Every moment was a witness; every lunch or dinner was an opportunity to listen to the story of what the Mystery is doing among us in the most remote places in Africa. On the last morning, the assembly of over two hours was too short, because everyone wanted to talk; we were all moved by the embrace we felt and experienced during those days. Rose reminded us of the common thread of the vacation: only in belonging do we feel free. "In belonging, I began to discover tenderness for my life and thus, as a consequence, tenderness for the lives of the others. You can't give what you don't have. A person who belongs, who discovers that she is loved, becomes a protagonist because she receives the consciousness that unites all of reality. You become lord of reality not because you possess it, but because you are possessed by the One who makes this reality. Life is this discovery of a paternity in action. Reality belongs to my Father: for this reason, I do not fear."

Life Companion
Davide concluded the assembly: "We needn't be amazed by our betrayal or our incapacity. The only thing necessary is that we don't resist the Grace, the event, when it happens.
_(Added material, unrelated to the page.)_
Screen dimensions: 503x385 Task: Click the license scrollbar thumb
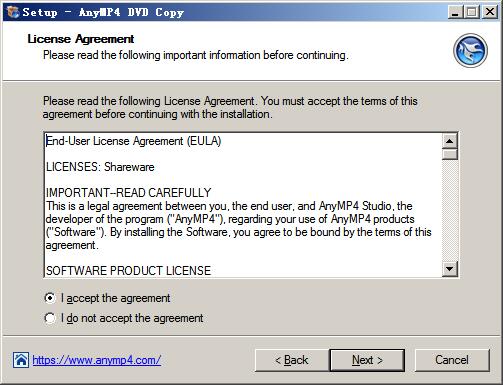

Christ has made Himself my companion–not in my thoughts, but in the concreteness of life, in a companionship that transmits itself through a different gaze. You have described it well, and not only described it: you have been witnesses to it. Through your 'yes,' this has become possible for me. I was born in the Movement, baptized by Fr. Giussani, and grew up in the Movement, but without this contemporaneousness, all of it is nothing. May we be able to use all that we have available, our companionship, the School of Community, so that we can be ready to say 'yes' to the Mystery, rediscovering that we are truly in need of everything."